##### EXTRAIT FOURNI

La mauvaise nouvelle du jour

J. D. Salinger est mort hier à l’âge de 91 ans. Vous vous en foutez ? Vous êtes qu’une bande de gros nazes.

Son livre-culte, l’Attrape-coeur (The Catcher in the Rye en version originale), est un des plus beaux romans d’adolescence qui soit. Il a été vendu à 65 millions d’exemplaires et on dit qu’il s’en écoule encore aujourd’hui 250 000 chaque année, sans désemparer depuis la sortie du livre en 1951. À cette époque, le roman est interdit dans certains pays pour son langage trop cru. Aujourd’hui pourtant, il est devenu un classique des écoles américaines, considéré comme une référence pour sa description de la colère et du désarroi propres à l’adolescence.

##########
##### EXTRAITS ENREGISTRÉS

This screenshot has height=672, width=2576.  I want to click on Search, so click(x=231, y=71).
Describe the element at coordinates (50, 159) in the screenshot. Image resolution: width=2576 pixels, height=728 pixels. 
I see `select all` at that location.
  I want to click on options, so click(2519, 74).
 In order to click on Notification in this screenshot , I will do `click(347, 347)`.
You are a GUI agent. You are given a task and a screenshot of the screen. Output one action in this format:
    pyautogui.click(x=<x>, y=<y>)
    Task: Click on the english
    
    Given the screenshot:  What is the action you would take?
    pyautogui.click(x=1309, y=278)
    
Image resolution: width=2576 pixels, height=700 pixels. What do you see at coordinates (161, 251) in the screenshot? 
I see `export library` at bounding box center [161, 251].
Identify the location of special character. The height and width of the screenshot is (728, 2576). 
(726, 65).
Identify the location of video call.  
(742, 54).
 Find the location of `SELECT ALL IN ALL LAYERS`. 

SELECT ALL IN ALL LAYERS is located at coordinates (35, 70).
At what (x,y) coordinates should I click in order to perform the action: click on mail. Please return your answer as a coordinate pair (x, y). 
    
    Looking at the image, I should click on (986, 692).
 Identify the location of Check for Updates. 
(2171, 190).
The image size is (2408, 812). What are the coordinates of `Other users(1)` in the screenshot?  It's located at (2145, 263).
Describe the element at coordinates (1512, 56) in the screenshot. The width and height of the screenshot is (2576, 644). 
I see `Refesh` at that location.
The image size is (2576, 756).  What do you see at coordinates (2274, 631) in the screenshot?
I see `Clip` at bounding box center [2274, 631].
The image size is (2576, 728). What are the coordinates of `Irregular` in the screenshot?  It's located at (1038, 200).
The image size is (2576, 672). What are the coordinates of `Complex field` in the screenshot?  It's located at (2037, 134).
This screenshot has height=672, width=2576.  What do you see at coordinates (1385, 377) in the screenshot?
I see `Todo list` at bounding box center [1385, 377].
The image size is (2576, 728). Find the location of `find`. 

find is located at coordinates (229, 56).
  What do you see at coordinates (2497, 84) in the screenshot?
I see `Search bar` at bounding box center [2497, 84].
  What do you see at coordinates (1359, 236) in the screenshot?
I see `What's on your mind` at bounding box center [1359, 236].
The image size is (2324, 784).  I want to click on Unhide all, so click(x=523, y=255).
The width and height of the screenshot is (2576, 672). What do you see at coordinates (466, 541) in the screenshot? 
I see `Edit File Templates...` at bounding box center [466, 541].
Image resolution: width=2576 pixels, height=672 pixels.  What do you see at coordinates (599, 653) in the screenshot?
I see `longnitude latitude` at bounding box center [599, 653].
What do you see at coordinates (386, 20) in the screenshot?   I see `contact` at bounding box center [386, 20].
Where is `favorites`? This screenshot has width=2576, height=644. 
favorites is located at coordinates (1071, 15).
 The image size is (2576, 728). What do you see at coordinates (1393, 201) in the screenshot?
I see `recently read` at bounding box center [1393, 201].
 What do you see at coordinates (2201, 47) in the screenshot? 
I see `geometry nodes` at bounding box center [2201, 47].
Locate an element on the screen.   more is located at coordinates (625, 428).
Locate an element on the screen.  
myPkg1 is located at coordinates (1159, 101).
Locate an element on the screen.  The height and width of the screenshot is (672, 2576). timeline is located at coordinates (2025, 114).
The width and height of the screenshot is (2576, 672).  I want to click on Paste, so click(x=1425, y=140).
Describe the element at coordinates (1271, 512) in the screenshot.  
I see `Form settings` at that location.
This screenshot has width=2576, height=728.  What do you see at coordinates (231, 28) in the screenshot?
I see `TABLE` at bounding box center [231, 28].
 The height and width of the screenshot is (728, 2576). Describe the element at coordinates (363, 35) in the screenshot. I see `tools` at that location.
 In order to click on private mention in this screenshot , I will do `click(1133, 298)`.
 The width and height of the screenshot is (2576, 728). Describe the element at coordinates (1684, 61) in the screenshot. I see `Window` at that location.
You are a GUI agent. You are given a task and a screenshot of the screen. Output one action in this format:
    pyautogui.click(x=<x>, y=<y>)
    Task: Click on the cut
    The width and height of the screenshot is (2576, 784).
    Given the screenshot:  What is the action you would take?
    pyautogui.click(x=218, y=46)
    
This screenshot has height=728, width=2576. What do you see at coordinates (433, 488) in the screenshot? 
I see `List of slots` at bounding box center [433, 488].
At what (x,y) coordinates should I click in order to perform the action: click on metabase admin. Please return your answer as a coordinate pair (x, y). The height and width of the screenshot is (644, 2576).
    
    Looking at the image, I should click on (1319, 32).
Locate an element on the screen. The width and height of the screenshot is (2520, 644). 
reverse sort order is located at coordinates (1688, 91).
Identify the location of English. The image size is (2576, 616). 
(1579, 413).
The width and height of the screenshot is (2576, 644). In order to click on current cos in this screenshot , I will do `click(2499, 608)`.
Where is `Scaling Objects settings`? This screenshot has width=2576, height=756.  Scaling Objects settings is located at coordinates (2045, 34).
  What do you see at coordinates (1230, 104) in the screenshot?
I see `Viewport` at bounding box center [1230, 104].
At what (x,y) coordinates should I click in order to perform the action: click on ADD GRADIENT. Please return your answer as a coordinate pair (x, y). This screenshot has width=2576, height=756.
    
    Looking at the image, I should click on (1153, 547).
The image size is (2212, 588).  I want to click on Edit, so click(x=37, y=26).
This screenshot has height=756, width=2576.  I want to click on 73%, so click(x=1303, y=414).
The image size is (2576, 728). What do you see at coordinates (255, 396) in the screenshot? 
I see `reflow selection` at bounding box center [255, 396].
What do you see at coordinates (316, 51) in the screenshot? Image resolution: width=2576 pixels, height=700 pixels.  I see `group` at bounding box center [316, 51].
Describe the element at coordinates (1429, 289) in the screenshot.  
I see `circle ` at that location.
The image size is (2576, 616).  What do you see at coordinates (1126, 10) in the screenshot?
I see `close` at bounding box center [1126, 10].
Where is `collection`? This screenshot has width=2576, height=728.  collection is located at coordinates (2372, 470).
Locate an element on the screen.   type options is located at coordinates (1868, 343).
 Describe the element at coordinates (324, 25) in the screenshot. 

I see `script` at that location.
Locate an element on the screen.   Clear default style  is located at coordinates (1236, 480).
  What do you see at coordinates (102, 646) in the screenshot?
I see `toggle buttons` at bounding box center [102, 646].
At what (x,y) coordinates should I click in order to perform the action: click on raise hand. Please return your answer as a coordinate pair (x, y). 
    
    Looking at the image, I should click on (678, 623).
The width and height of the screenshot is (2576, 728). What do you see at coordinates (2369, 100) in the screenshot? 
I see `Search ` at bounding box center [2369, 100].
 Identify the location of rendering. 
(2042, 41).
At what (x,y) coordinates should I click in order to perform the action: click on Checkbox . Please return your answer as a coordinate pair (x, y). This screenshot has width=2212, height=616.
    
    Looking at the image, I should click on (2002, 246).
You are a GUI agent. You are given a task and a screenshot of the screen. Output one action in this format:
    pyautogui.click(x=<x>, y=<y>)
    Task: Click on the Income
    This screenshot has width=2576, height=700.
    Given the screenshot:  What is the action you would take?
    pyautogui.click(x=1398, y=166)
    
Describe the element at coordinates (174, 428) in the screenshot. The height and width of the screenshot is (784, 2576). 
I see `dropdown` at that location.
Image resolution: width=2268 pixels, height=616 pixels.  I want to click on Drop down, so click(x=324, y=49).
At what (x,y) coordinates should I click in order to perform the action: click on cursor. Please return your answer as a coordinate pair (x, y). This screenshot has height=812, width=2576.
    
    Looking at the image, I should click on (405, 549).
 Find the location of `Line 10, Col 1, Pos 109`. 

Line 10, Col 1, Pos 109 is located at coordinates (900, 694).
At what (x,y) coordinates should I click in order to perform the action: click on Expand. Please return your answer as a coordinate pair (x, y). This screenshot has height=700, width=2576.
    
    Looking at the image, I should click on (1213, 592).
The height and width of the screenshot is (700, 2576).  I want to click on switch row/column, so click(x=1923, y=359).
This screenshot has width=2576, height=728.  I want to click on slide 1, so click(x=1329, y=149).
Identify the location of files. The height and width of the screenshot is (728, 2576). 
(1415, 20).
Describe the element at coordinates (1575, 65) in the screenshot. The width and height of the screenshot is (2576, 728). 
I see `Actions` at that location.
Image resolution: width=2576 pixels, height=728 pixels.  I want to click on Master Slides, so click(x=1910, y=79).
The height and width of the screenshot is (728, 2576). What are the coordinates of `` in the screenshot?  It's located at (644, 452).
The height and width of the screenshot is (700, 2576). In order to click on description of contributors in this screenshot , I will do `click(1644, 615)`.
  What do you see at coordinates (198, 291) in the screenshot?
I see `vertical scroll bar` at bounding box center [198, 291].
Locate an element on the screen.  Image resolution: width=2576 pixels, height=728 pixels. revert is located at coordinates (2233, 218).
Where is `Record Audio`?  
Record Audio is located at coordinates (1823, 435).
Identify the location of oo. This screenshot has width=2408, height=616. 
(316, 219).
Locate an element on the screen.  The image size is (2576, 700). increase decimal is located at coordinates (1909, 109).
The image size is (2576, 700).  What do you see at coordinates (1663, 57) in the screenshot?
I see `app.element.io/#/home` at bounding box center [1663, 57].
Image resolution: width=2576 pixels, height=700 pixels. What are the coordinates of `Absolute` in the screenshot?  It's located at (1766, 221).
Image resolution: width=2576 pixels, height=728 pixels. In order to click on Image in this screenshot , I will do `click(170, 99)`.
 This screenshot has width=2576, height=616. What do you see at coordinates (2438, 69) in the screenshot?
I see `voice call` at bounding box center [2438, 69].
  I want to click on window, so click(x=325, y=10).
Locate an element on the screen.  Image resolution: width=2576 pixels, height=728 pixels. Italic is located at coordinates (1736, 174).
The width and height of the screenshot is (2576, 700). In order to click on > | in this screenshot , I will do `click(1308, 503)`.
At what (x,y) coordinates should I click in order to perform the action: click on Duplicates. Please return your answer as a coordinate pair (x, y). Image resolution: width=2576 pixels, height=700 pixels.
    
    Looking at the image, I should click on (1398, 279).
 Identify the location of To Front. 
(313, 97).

##########

**EXERCICE A:** Pouvez-vous recopier le passage du texte sur J. D. Salinger qui commence à « Son livre-culte, l’Attrape-coeur » et se termine à « propres à l’adolescence. » ?
**EXERCICE B:** Pouvez-vous rédiger la suite du texte sur J. D. Salinger, à partir de sa dernière phrase ?
Ces lignes sont un matériau à part, distinct du texte.

**VOTRE RÉPONSE A:**
Son livre-culte, l’Attrape-coeur (The Catcher in the Rye en version originale), est un des plus beaux romans d’adolescence qui soit. Il a été vendu à 65 millions d’exemplaires et on dit qu’il s’en écoule encore aujourd’hui 250 000 chaque année, sans désemparer depuis la sortie du livre en 1951. À cette époque, le roman est interdit dans certains pays pour son langage trop cru. Aujourd’hui pourtant, il est devenu un classique des écoles américaines, considéré comme une référence pour sa description de la colère et du désarroi propres à l’adolescence.

**VOTRE RÉPONSE B:**
Le roman se déroule sur trois jours, trois jours qui sont l’histoire d’une vie en accéléré, écrite dans un style parlé percutant. Holden Caulfield en est le personnage principal, héros à la fois tendre, rebelle, triste, instable… Il nous fait partager un secret sur l’existence, sur la vie, l’amour, la jeunesse, la difficulté à vivre, la maladie mais aussi la fantaisie, le déséquilibre, la marginalité vivifiante, la douce folie, le fantastique inscrit dans l’épaisseur du quotidien.

Holden se sent étranger au monde qui l’entoure et le dégoûte ou l’agace. Est-il malade, déprimé, mythomane, maniaco-dépressif ? Autant de questions qu’on se posera ensuite, pendant près de 50 ans, sur Salinger lui-même.

Car Salinger menait depuis 50 ans une vie de reclus à Cornish, dans le New Hampshire, refusant toute photo, interview ou publication. Il s’est éteint le jeudi 28 janvier 2010.